### TEXT PASSAGE
+++
# Gold plated boards 22" x 16" - How to process



## newlife (Aug 13, 2014)

Hi Everyone!

I haven't been on here in a while, but when I was active I recovered and refined about 1.5 troy ounces of gold! Fun stuff!

Since then I realized that recovering and refining is A LOT of work. Profit margins are very low...

Which leads me back here to ask for advice.

I have over 1,000 lbs of these boards. The edges are all gold plated. Some of these look like they came from SanDisk (I saw the logo on some of these).

1) Has anyone dealt with this kind of scrap? They are 22 inches by 16 inches. Gold plated boarders.10 of these sheet together are very heavy...

2) Should I cut the edges of the boards so they look like fingers from PC Cards...they are pretty thick... what tool should I use? An electric saw?

3) Should I sell this to a refiner? If so, does anyone know of a good one in Northern California?

Thanking you all and this forum in advance!


----------



## philddreamer (Aug 13, 2014)

Where about are you in California?

Phil


----------



## Geo (Aug 13, 2014)
+++
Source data
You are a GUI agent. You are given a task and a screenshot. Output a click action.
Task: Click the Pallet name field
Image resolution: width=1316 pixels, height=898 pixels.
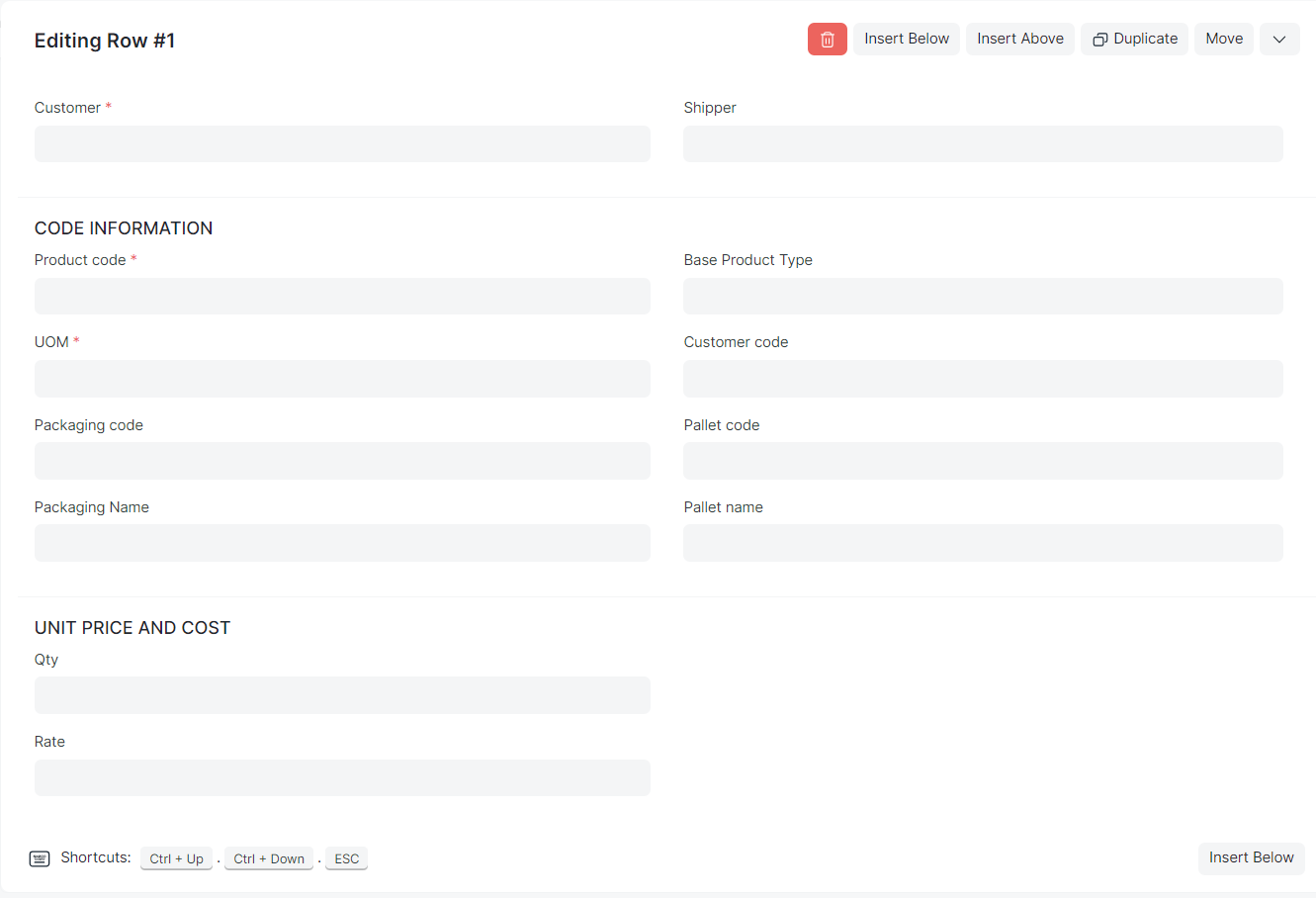pos(983,543)
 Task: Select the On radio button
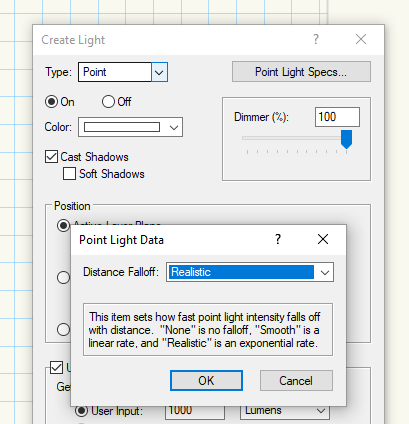51,102
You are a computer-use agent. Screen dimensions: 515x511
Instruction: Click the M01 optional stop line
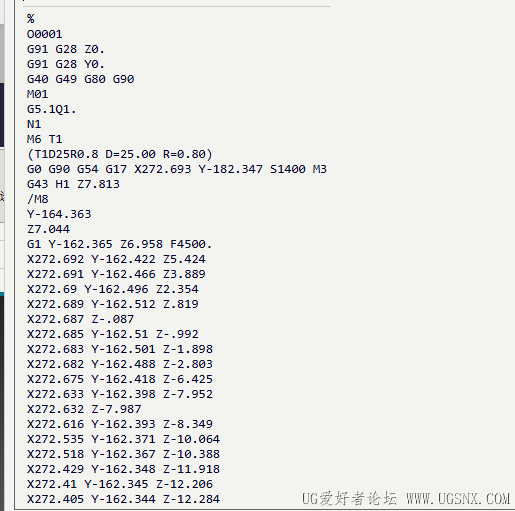[37, 94]
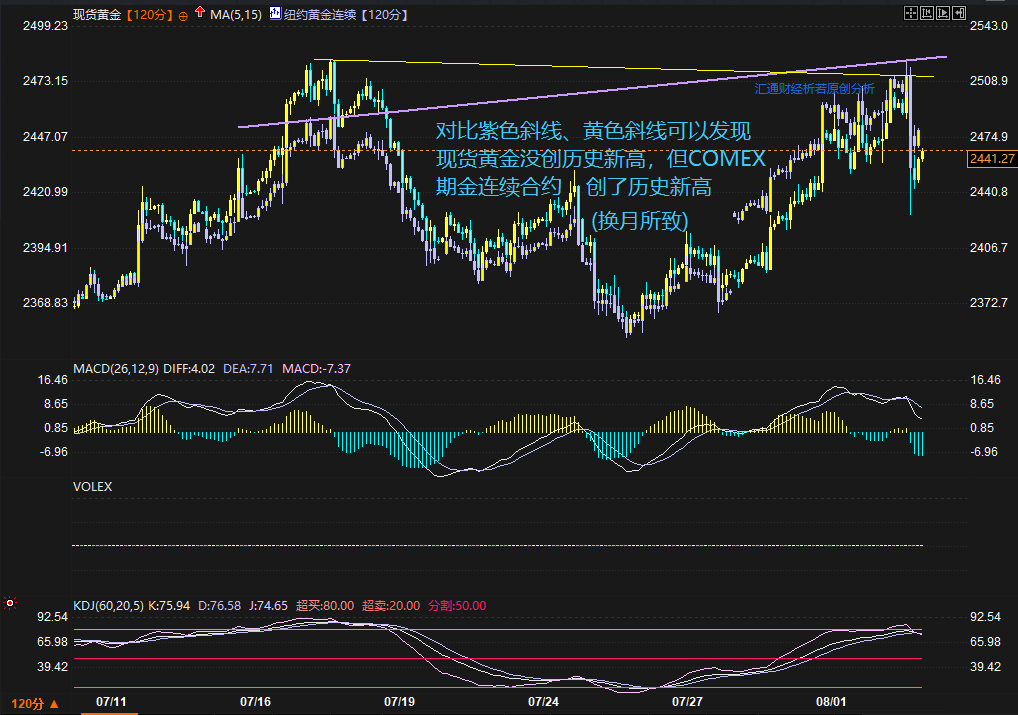The height and width of the screenshot is (715, 1018).
Task: Click the shrink chart range icon
Action: 927,14
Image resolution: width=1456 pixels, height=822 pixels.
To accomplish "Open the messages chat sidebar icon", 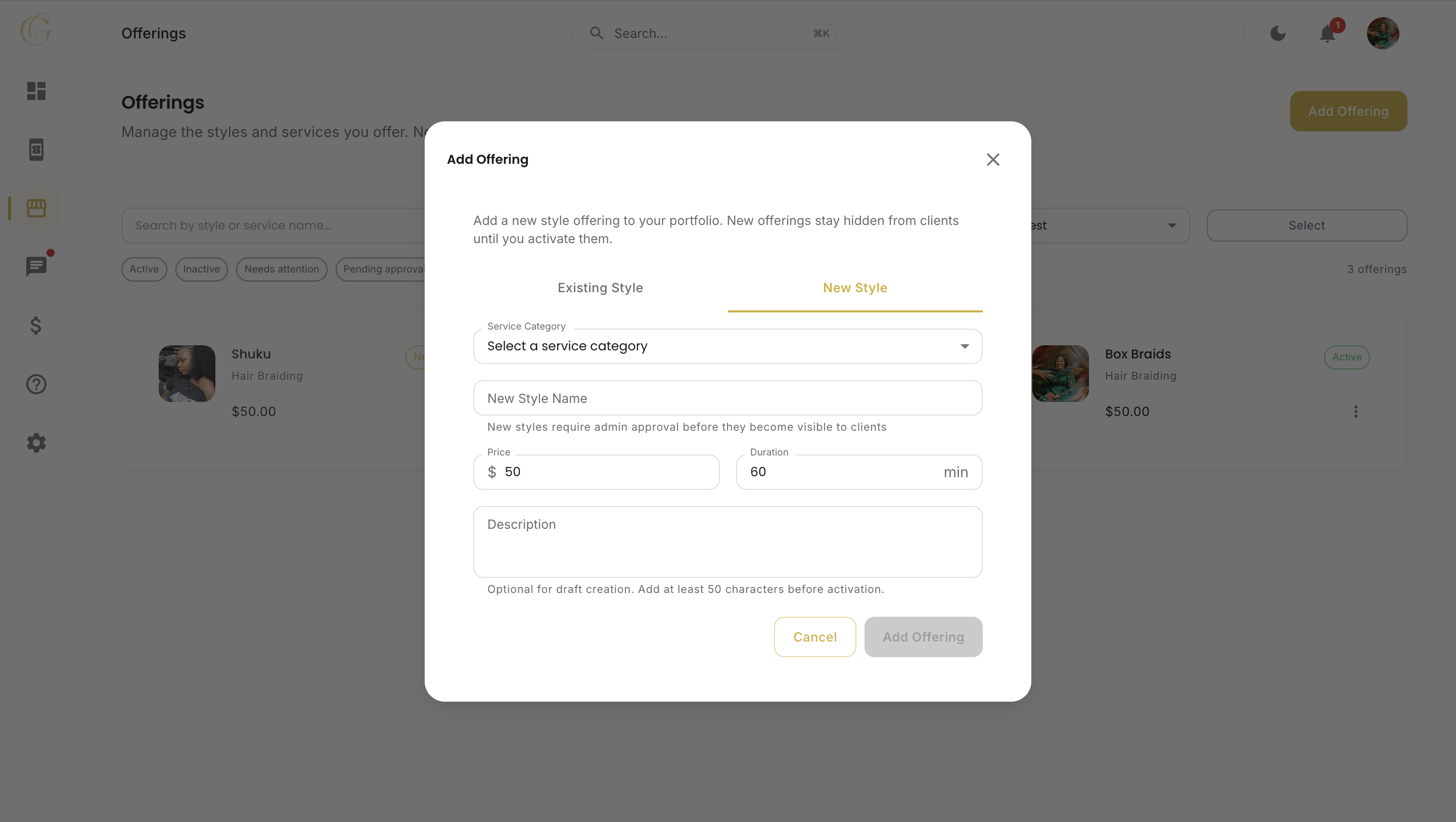I will (x=36, y=266).
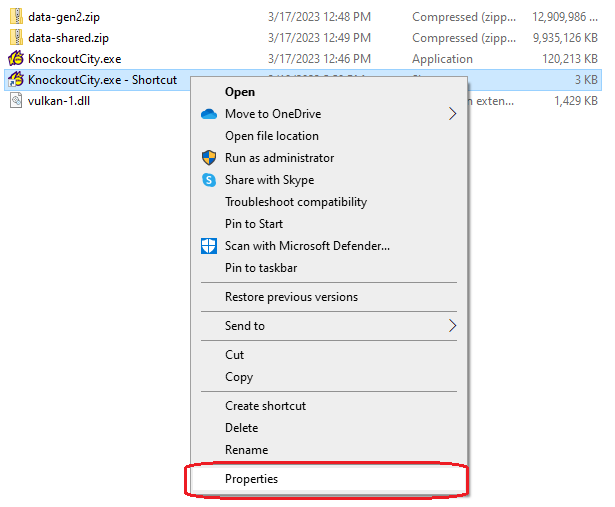Image resolution: width=615 pixels, height=507 pixels.
Task: Click the KnockoutCity.exe application icon
Action: (x=16, y=59)
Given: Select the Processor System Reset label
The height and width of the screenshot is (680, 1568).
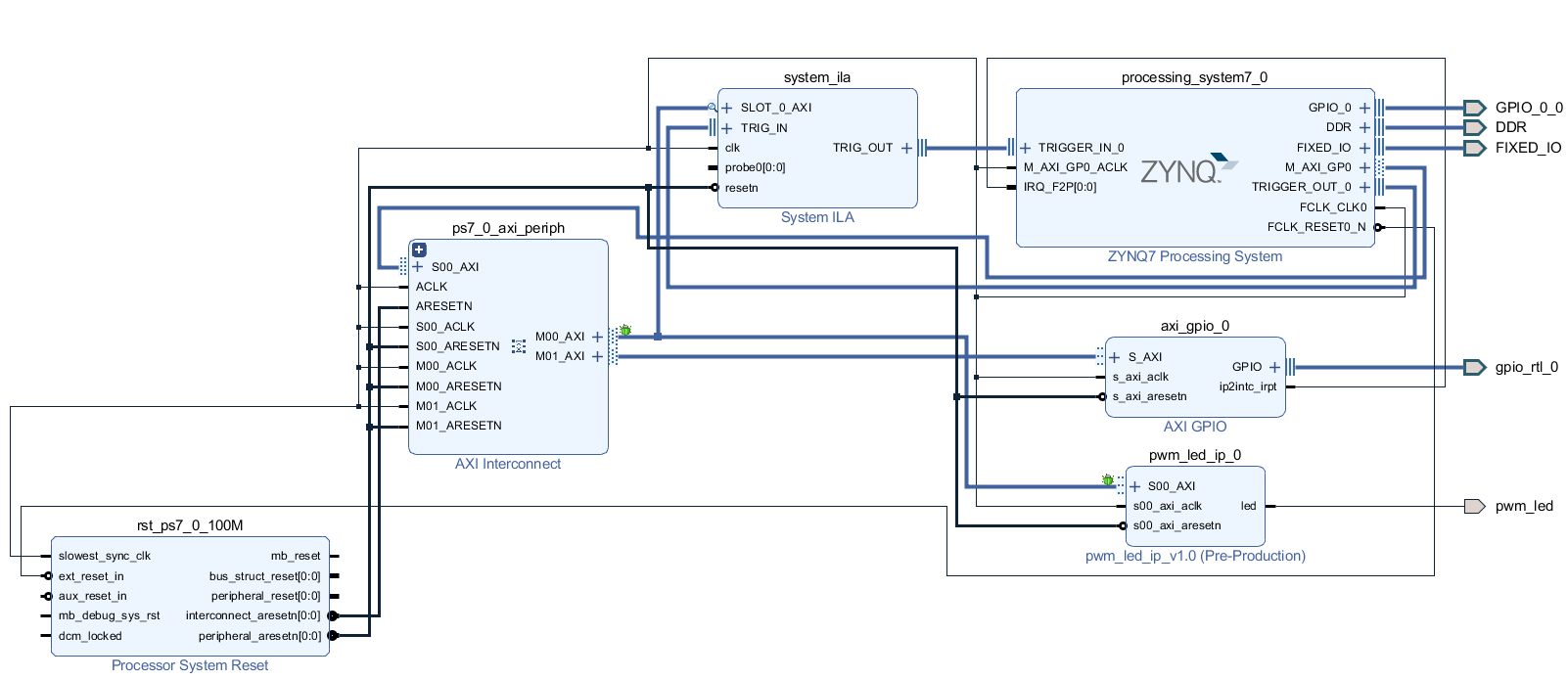Looking at the screenshot, I should pos(190,665).
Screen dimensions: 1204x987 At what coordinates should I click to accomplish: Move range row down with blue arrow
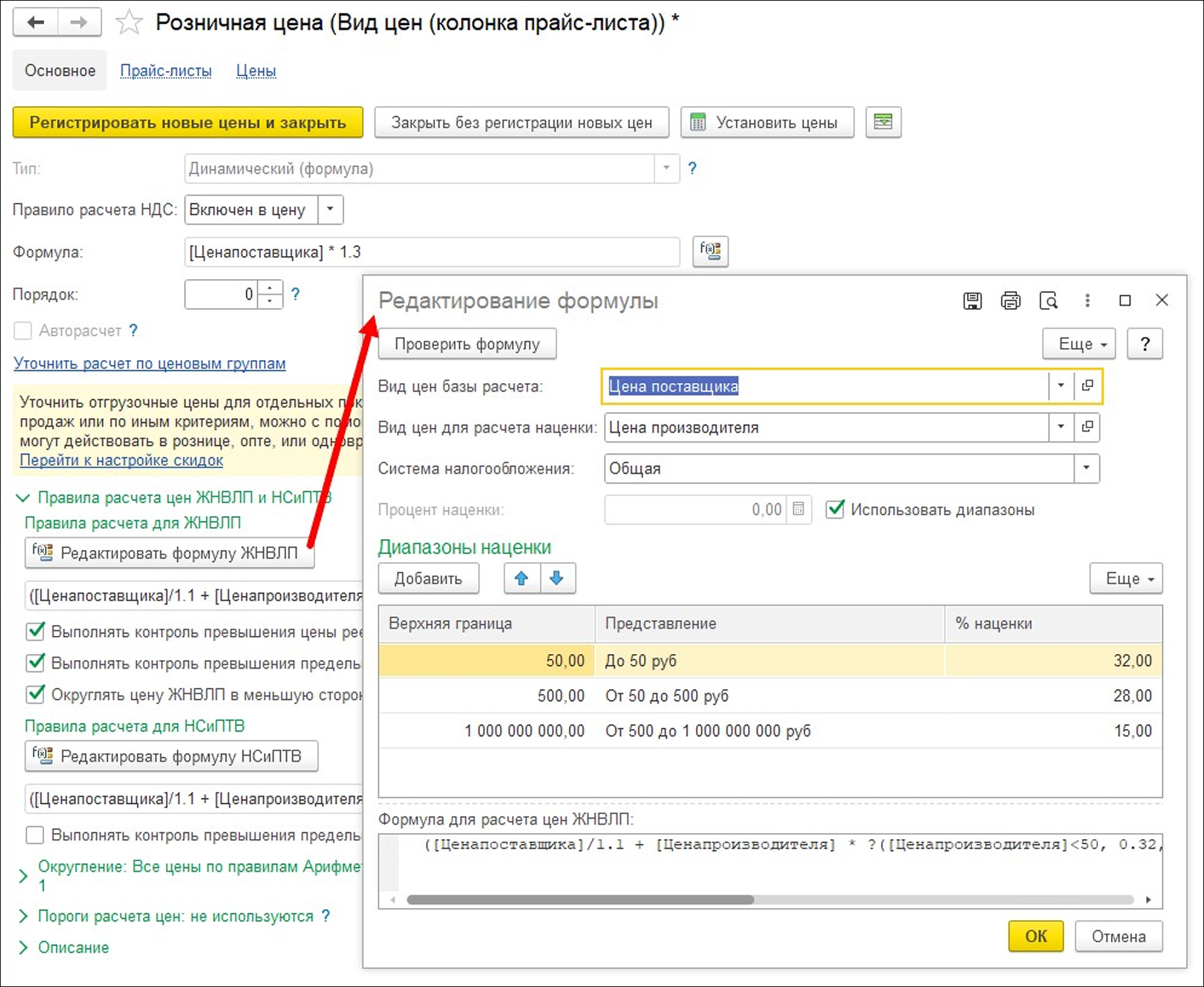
+++
### SET PROBLEM 1
From the forum thread about processing gold plated boards, copy word for word the part starting with "## newlife (Aug" and going on through "some of these).".
### SET PROBLEM 2
Proceed with the forum thread on processing gold plated boards, picking up from the point where it stops.

### TASK RESPONSE 1
## newlife (Aug 13, 2014)

Hi Everyone!

I haven't been on here in a while, but when I was active I recovered and refined about 1.5 troy ounces of gold! Fun stuff!

Since then I realized that recovering and refining is A LOT of work. Profit margins are very low...

Which leads me back here to ask for advice.

I have over 1,000 lbs of these boards. The edges are all gold plated. Some of these look like they came from SanDisk (I saw the logo on some of these).

### TASK RESPONSE 2
Band saw with fine teeth. Leave a good margin between the blade and gold trim but don't be too generous.


----------



## newlife (Aug 14, 2014)

Geo said:


> Band saw with fine teeth. Leave a good margin between the blade and gold trim but don't be too generous.



Can you suggest a good affordable band saw? Assuming would want one that I can bolt down?

And Thank you for your reply!


----------



## Geo (Aug 14, 2014)

Since you are cutting only the fiberglass boards, a minimalist piece of equipment should work great. It needs to be a stand up model so you have both hands free. http://www.harborfreight.com/garage-shop/stationary-band-saw/9-in-bench-top-band-saw-60500.html


----------



## Claudie (Aug 14, 2014)

Since you have so many, I think I would try using a rectangle shape plastic tub and process them in AP the way they are. It doesn't appear that there are any components on the boards, so you wouldn't have to be concerned with a lot of trash in the mix. Cutting them with a band saw is going to cause quite a bit of particles floating around in the air, not to mention the extra work & expense.

Edit: Spelling :|


----------



## Geo (Aug 14, 2014)

If the boards lay against each other, the AP solution will have a hard time doing it's job. You would have to create a space between each board away from one another. With the volume, It would take either a very large container and thus a large amount of solution, or doing a few boards at a time which will take a very long time. It's a trade off either way. Manually trim the boards or be prepared to be inventive on creating a basket to stack them up edge to edge.


----------



## g_axelsson (Aug 14, 2014)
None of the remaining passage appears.